2.1 MVC Lacks Domain Depth
The current system uses an MVC architecture with anemic models and procedural code. Data flow follows "read → compute/assemble → store" and tightly couples UI with underlying data structures.
Adding new 存储字段 (storage fields) seems to meet requirements but weakens domain modeling, over‑relies on 表结构 (table structures), and loses business semantics. Communication with product teams also becomes overly technical, leading to misunderstandings.
2.2 Over‑Coupled Modules
Developers often bypass standard interfaces and directly invoke internal components, causing tangled controller, service, and manager layers. This "broken‑window" effect makes even small changes painful.
2.3 Bloated Table Structures
Complex tables increase data‑operation difficulty and degrade database performance. Optimizing tables, removing redundant fields, and designing better data models are crucial.
2.4 Weak Extensibility
Operations like deleting a product and moving it to a log table work for simple cases, but when an order contains multiple product details, physical deletion from biz_spu and migration to product_delete_log can cause missing data on order detail pages.
3. DDD Main Architecture
Domain‑Driven Design focuses on core business, achieving high collaboration between business and technology.

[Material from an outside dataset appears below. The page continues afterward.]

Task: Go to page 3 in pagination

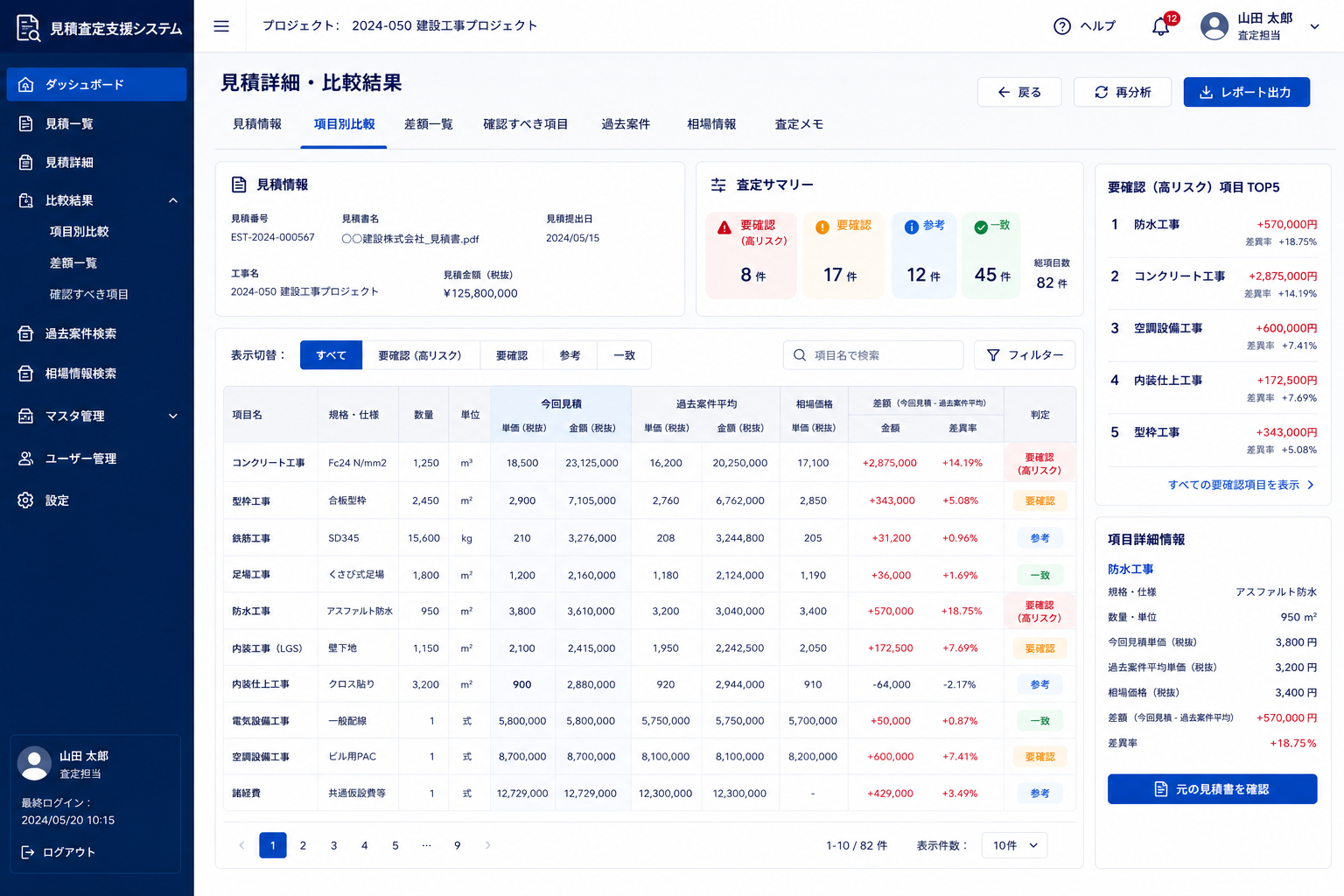Action: [334, 845]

Sub‑domains are divided into 核心域 (core domain), 通用域 (generic domain), and 支撑域 (support domain). By extracting a 领域模型 (domain model) and driving business actions around it, business and technical complexity are separated, improving extensibility.
3.1 Business Analysis
Understanding requirements from merchant, buyer, and platform perspectives reveals numerous functions such as template configuration, product creation, pricing, packaging, and more.
3.2 Domain Modeling
Modeling maps real‑world concepts to software attributes. Common techniques include use‑case analysis, four‑color modeling, and event‑storming to identify nouns and verbs, forming entities like SPU and SKU.

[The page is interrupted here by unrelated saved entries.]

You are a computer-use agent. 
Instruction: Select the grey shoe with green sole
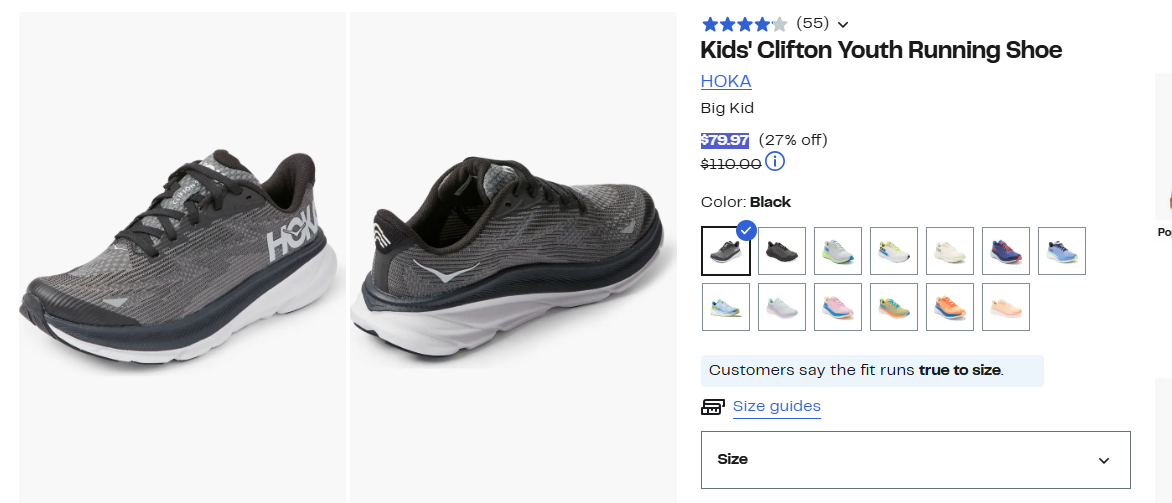(838, 251)
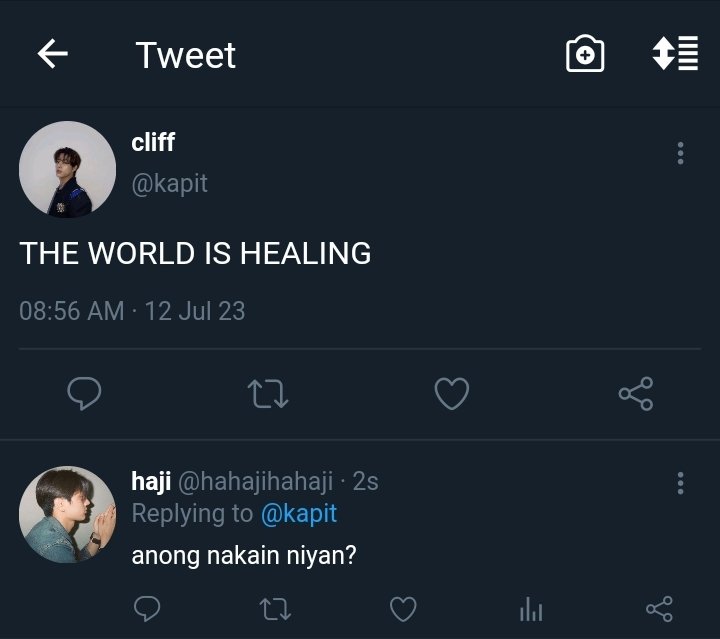The width and height of the screenshot is (720, 639).
Task: View analytics for haji's reply
Action: [x=531, y=609]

These entities reside in the domain layer ( model) and expose services ( service) for CRUD operations, keeping business logic encapsulated.

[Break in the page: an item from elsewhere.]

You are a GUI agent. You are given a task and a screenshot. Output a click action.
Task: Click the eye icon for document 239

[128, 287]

Bounded contexts (e.g., inventory, supplier) are isolated via packages, while infrastructure (repositories, caching) resides in the infrastructure layer.
4. Exploring Optimization Details
DDD provides a structural skeleton, but concrete implementation details are vital for robustness.
4.1 Domain‑Data Model Mismatch
Product pricing involves many fields (sale price, cost, member price, etc.). Storing each as separate rows caused table bloat. By recognizing a "read‑many, write‑few" pattern, the design switched to a generalized JSON column, simplifying reads and supporting future price types.
4.2 Data Structure Refactoring
Optimizations include data aggregation (merging frequently joined tables), intentional redundancy (duplicating barcode data for quick validation), structural cleanup (removing low‑value tables), and vertical splitting (moving low‑frequency fields to an extension table).
4.3 Non‑Core Domain Extraction
Applying a "divide‑and‑conquer" mindset, auxiliary domains like "waterline" and "multi‑packaging" are separated from the core product domain, reducing coupling while preserving necessary references.
4.4 Data Heterogeneity for Rich Queries
Primary data remains in RDS, but to meet complex search needs, an Elasticsearch layer is introduced via a data‑heterogeneity architecture, syncing data through MQ and providing specialized indexes for scenarios such as recommendations and price analysis.
Conclusion
The article delved into the necessity of migrating a retail main‑product system from MVC to DDD, identified pain points such as shallow domain modeling, tight coupling, bloated tables, and limited extensibility, and presented DDD‑driven solutions with detailed optimizations ranging from model‑data mapping to data‑structure refactoring and heterogenous query support, ultimately delivering a more maintainable and competitive system.